### YOUR GOAL
Write out each line of the entries below that holds the word "click".

### DATA LISTING

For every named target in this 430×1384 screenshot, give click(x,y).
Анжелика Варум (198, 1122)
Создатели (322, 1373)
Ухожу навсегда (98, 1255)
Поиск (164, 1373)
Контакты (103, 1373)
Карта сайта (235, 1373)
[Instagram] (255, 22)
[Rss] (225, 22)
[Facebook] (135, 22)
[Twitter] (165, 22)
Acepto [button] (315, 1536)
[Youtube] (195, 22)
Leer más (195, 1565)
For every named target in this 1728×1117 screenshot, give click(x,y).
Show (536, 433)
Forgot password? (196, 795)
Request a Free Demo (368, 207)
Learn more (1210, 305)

* * *

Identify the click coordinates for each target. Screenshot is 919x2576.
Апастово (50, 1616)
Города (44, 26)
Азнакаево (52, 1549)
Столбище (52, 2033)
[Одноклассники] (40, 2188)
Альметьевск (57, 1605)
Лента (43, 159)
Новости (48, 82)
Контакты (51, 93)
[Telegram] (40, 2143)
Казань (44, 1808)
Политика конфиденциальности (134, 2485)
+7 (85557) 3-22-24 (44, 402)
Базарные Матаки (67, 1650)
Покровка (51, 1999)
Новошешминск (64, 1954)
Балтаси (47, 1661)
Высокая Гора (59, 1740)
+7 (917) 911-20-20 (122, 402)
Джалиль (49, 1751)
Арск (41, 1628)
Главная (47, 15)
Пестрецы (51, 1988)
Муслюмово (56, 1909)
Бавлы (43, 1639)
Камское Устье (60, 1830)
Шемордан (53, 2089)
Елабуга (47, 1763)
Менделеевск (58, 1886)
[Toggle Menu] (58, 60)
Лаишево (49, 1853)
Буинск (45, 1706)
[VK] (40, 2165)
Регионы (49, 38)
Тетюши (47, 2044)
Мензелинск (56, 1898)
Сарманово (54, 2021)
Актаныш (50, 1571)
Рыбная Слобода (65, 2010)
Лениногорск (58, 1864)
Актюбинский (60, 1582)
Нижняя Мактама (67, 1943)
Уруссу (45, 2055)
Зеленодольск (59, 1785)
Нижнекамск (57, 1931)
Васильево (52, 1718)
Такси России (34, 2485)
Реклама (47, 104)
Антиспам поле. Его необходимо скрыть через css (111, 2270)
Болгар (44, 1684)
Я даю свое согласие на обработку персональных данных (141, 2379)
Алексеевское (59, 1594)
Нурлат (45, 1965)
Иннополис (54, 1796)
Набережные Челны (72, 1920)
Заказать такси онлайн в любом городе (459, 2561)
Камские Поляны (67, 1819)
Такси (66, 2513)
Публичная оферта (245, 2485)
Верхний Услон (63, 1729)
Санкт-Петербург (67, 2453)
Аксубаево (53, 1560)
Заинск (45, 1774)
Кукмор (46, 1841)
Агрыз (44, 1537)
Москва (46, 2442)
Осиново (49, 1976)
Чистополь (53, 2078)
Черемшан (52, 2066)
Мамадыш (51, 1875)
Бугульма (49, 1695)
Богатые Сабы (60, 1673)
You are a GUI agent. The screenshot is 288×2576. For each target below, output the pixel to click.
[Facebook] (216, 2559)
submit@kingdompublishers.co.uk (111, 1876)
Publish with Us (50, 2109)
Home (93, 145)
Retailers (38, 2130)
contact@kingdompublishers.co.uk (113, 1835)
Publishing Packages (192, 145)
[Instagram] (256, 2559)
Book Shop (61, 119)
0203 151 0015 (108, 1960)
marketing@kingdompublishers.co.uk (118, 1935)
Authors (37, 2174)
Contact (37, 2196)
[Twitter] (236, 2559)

### WRITTEN REPLY
For every named target in this 430×1384 screenshot, give click(x,y).
For every named target in this 1728×1117 screenshot, give click(x,y).
Identify the click coordinates for each target. Screenshot is 919x2576.
You are a GUI agent. The screenshot is 288×2576. For each target below, output the pixel to click.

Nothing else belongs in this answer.